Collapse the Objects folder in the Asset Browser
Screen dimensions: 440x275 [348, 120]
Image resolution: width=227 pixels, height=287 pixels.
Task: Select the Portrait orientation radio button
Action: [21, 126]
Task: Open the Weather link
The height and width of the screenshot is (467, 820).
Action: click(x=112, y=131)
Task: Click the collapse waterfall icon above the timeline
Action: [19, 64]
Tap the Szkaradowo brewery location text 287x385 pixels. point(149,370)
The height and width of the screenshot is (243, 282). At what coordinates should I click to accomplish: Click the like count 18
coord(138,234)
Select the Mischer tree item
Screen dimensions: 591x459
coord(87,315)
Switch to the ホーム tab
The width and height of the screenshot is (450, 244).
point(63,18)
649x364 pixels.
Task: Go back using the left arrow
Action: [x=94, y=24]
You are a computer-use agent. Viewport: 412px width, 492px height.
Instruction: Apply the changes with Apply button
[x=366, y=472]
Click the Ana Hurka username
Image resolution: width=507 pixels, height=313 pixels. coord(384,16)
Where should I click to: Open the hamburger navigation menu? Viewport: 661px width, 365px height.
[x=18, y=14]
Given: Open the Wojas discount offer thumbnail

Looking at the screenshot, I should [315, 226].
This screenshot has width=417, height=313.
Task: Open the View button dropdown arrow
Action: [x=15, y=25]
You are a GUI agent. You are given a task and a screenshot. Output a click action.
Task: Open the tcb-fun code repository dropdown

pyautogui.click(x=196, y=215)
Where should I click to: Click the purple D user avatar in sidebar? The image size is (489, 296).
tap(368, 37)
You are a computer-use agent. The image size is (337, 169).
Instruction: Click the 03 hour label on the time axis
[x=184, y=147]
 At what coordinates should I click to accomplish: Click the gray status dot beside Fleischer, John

====

» **What the task asks**: In the entries above, restate word for word the lines between the one holding "The height and width of the screenshot is (243, 282)." and the one holding "Select the Mischer tree item", inclusive, and nothing besides.

» **Solution to this problem**:
The height and width of the screenshot is (243, 282). At what coordinates should I click to accomplish: Click the like count 18
coord(138,234)
Select the Mischer tree item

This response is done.